The new fiscal tax-cutting measures, which include scrapping plans to raise corporate tax and lowering the cap on bankers’ bonuses, have been criticized as “trickle down economics” by the opposition Labor Party and even criticized by members of the Chancellor’s own Conservative Party. party.
Former Tory Chancellor Lord Ken Clarke criticized the tax cuts on Sunday, saying it could lead to the collapse of the pound.
“I’m afraid that’s the kind of thing that is generally tried in Latin American countries without success,” Clarke said in an interview with BBC radio.

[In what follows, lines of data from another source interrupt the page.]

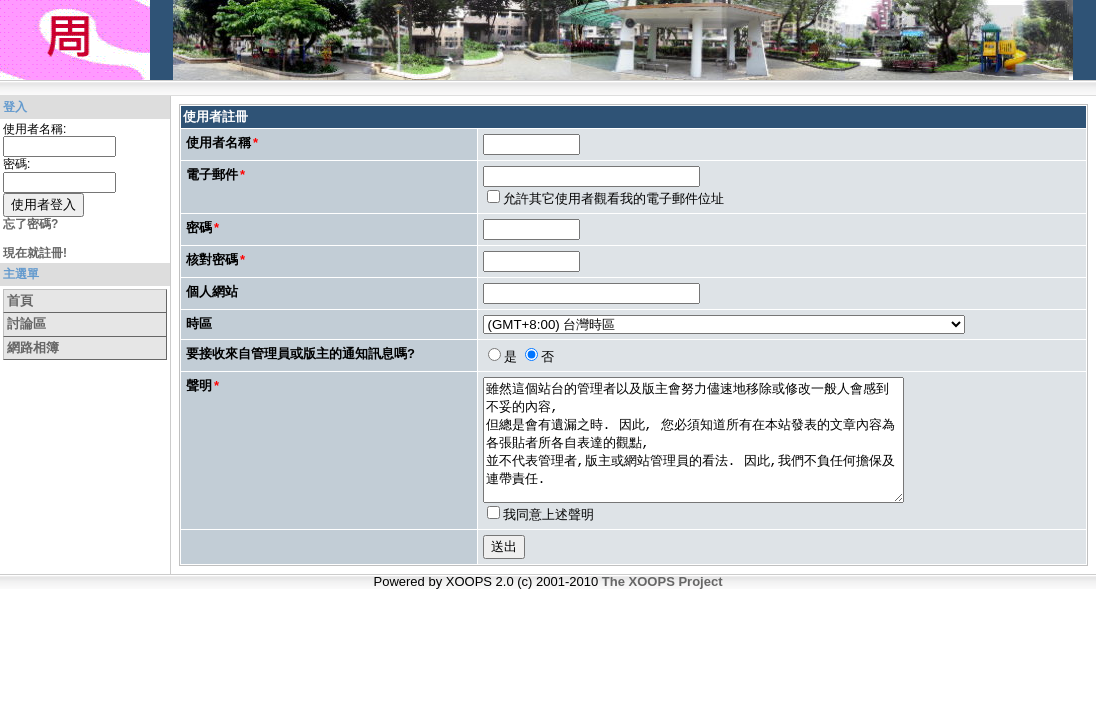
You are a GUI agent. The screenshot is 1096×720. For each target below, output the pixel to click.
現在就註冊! (35, 253)
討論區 (26, 323)
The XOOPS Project (662, 605)
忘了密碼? (30, 224)
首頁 (20, 300)
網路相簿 (33, 347)
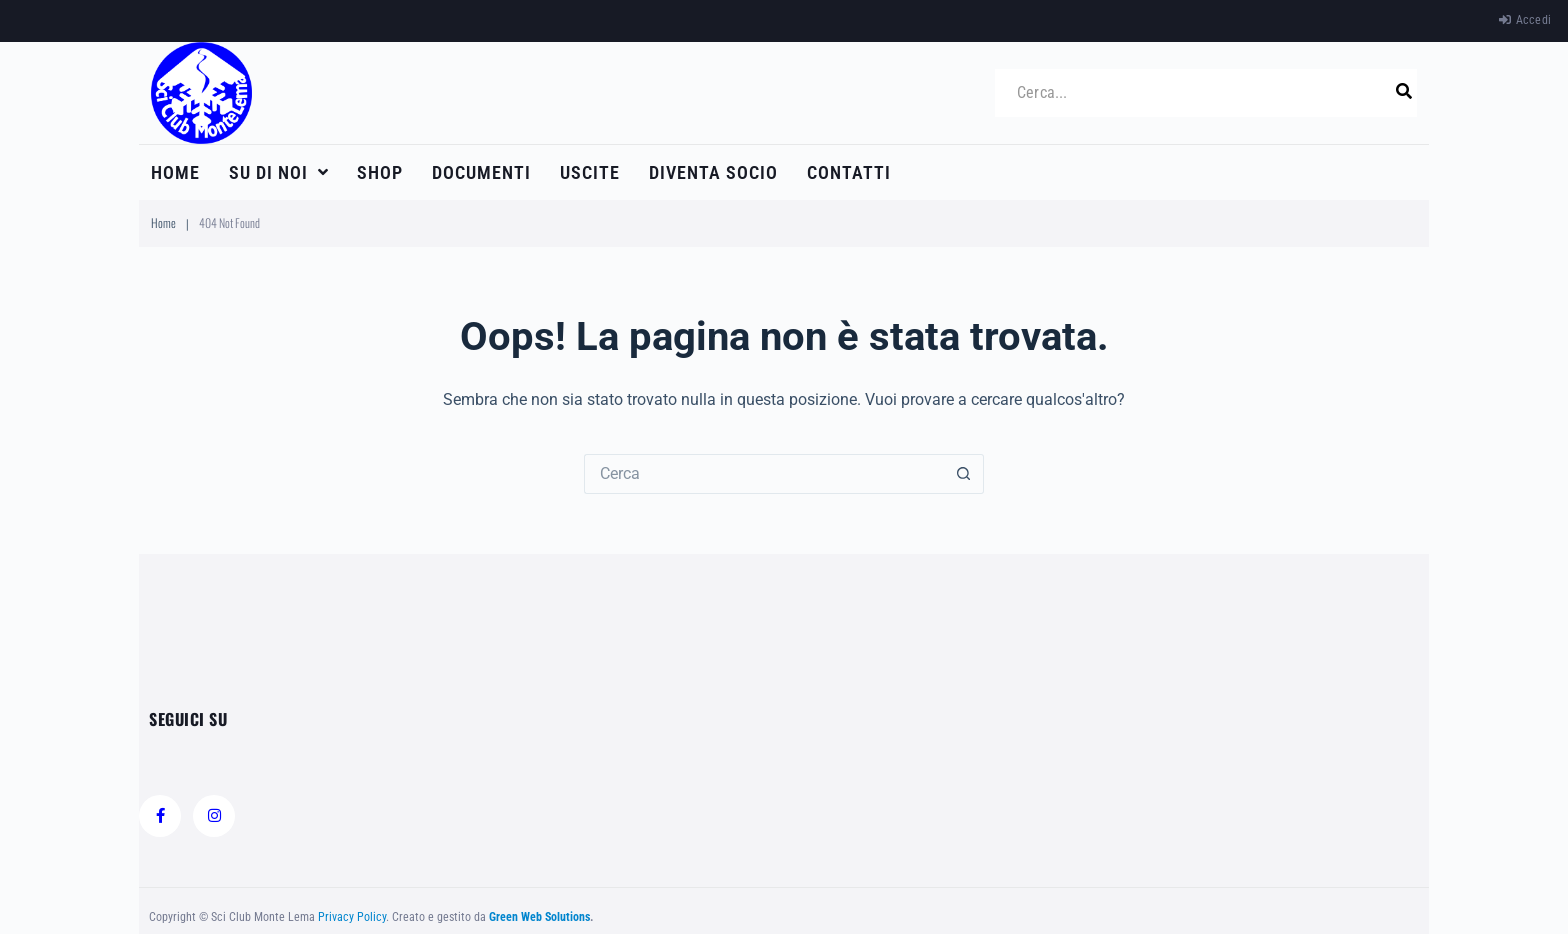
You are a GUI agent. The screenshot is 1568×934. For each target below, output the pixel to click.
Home (163, 222)
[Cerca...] (1198, 93)
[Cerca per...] (764, 474)
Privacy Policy (352, 917)
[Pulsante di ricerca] (964, 474)
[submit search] (1404, 92)
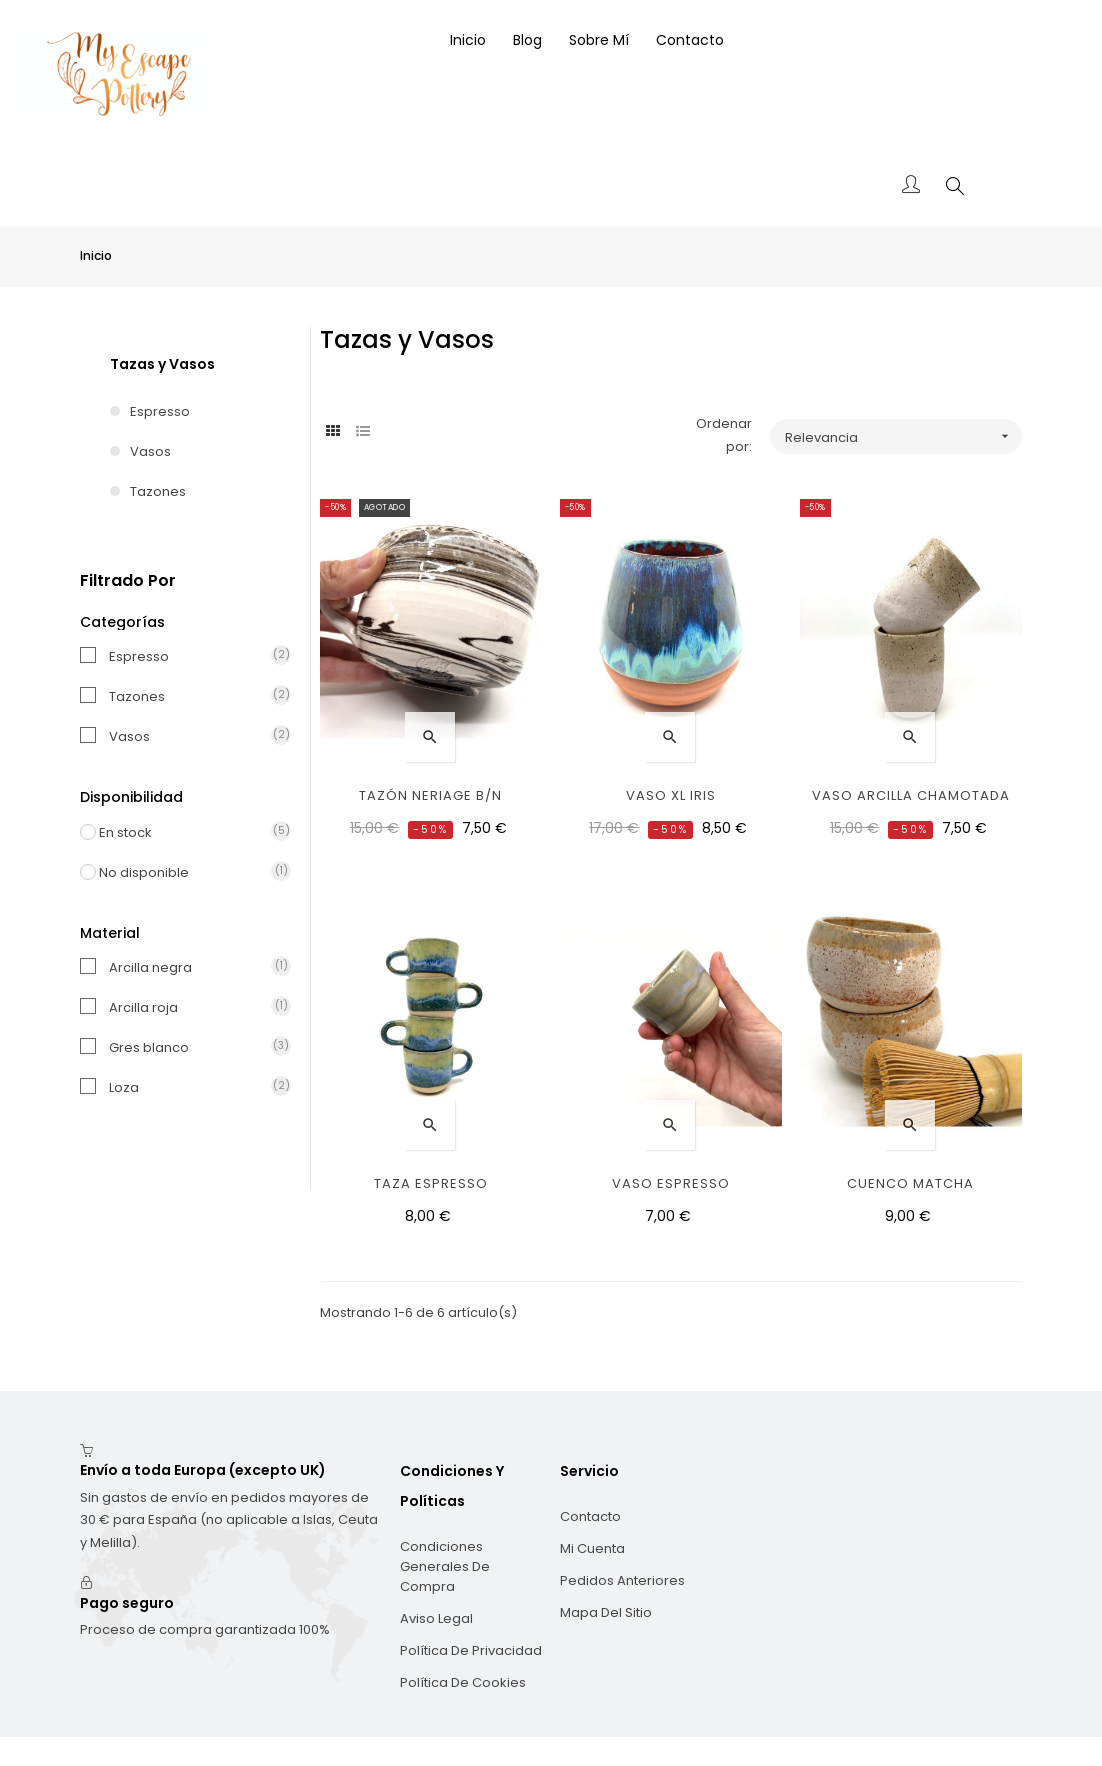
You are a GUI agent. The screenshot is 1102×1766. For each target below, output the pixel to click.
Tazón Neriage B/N (430, 746)
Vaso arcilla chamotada (911, 746)
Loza (189, 1038)
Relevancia (903, 387)
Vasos (150, 402)
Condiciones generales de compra (445, 1517)
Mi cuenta (592, 1499)
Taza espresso (431, 1134)
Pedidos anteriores (622, 1531)
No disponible (179, 823)
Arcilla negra (189, 918)
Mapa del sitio (606, 1563)
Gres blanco (189, 998)
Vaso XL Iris (671, 746)
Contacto (590, 1467)
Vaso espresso (671, 1134)
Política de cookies (463, 1633)
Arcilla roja (189, 958)
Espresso (160, 362)
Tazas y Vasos (162, 315)
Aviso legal (436, 1569)
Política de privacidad (471, 1601)
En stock (179, 783)
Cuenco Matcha (910, 1134)
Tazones (158, 442)
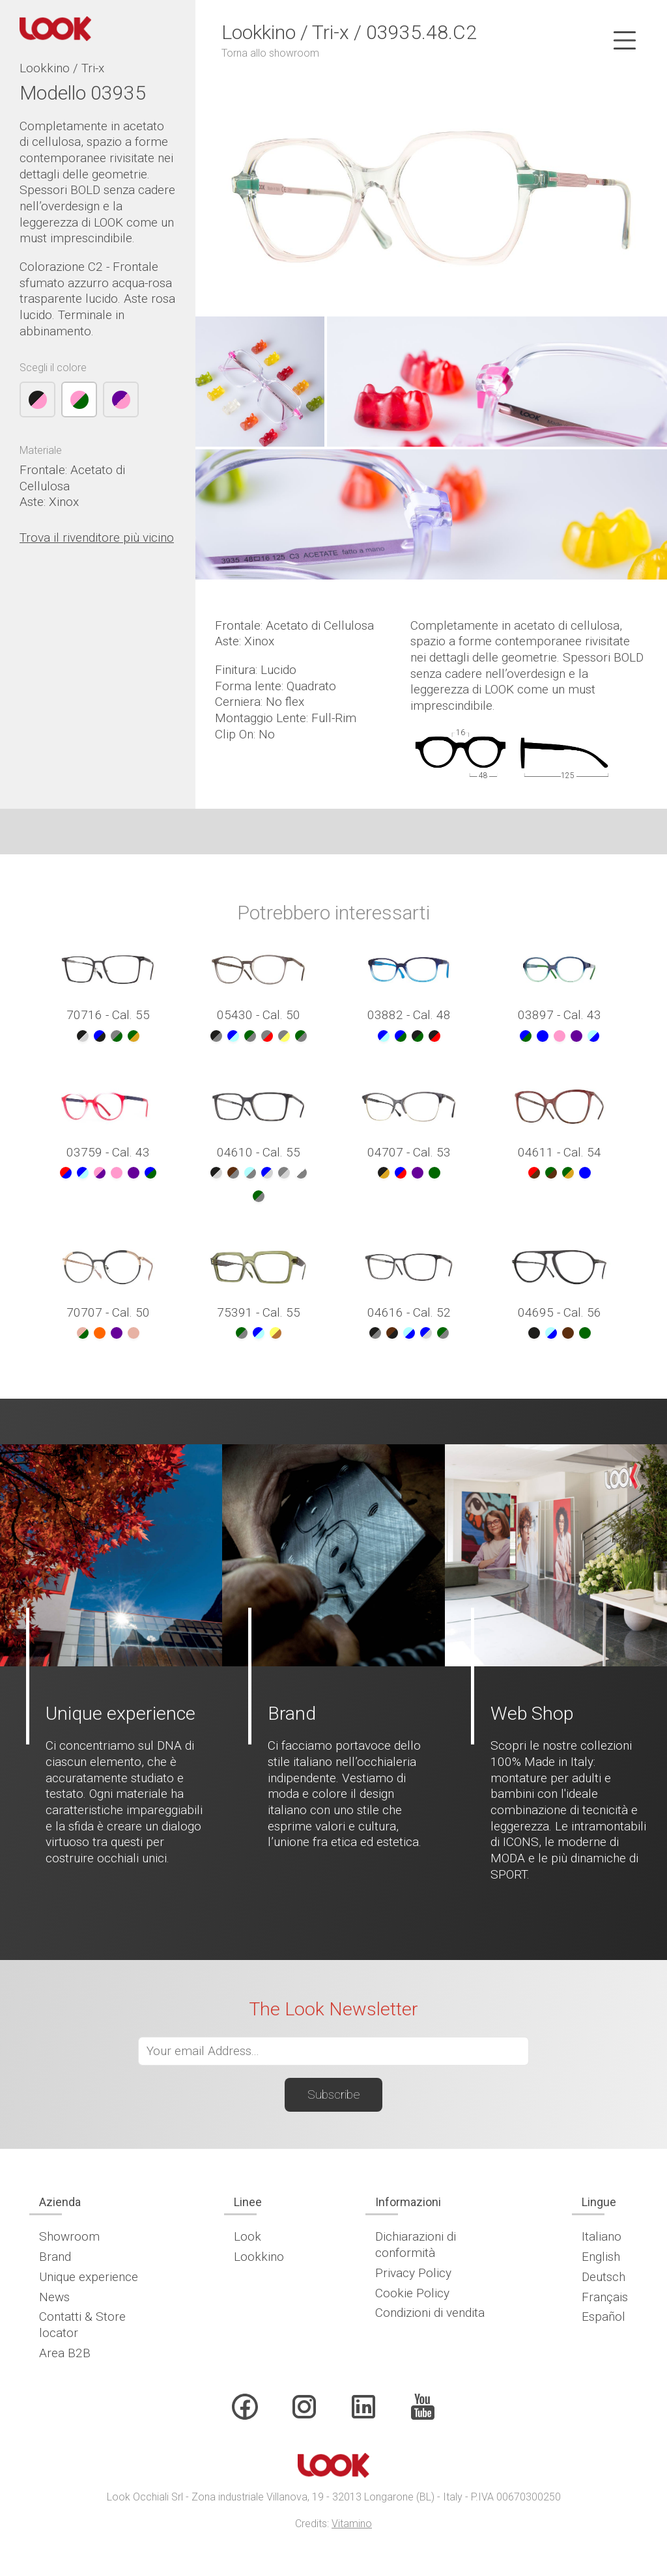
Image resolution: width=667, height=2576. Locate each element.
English (601, 2256)
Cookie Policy (412, 2293)
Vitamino (352, 2523)
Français (605, 2296)
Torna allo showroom (270, 53)
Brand (55, 2256)
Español (603, 2316)
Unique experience (88, 2276)
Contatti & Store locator (82, 2324)
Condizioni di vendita (430, 2312)
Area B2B (65, 2352)
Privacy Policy (413, 2272)
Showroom (69, 2236)
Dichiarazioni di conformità (415, 2244)
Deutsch (603, 2276)
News (54, 2296)
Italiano (601, 2236)
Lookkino (259, 2256)
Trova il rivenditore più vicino (97, 537)
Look (247, 2236)
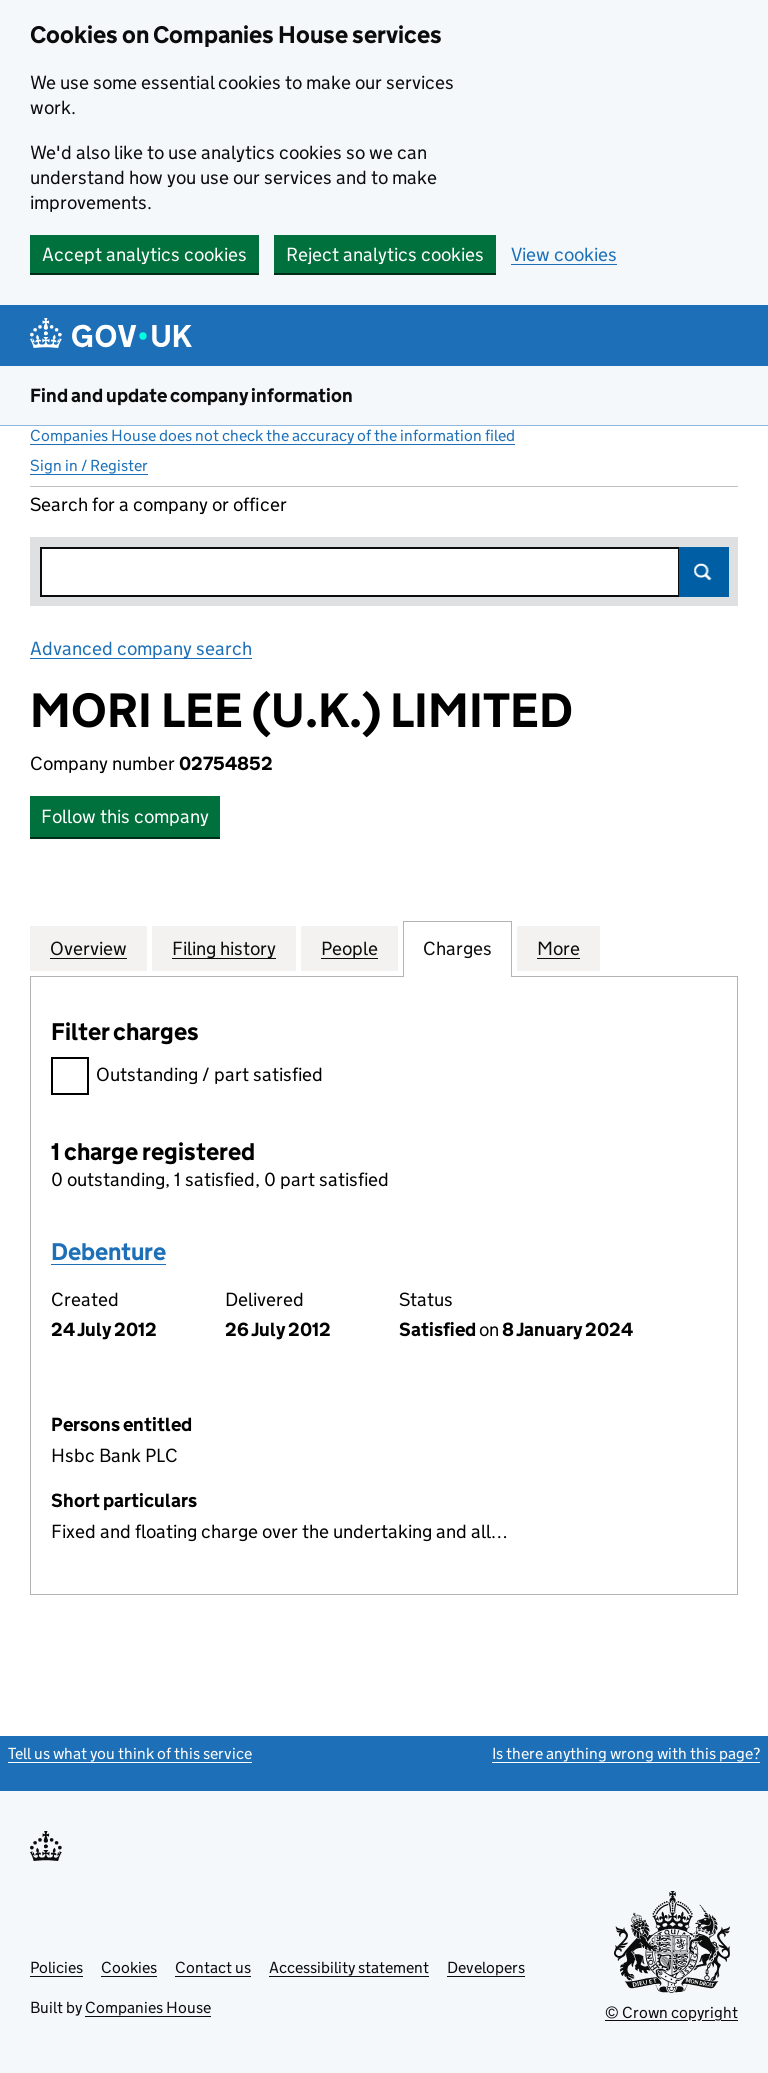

The pound has been hit by a string of weak economic data, but also by the sharp rise in the US dollar, a safe-haven investment that sees inflows in times of uncertainty.
But the economic outlook in the UK means the pound is suffering more than most, facing a disastrous energy crisis and the highest inflation among the G7 nations.
The previous all-time low for the British pound against the US dollar was 37 years ago, on February 25, 1985, when 1 pound was worth $1,054.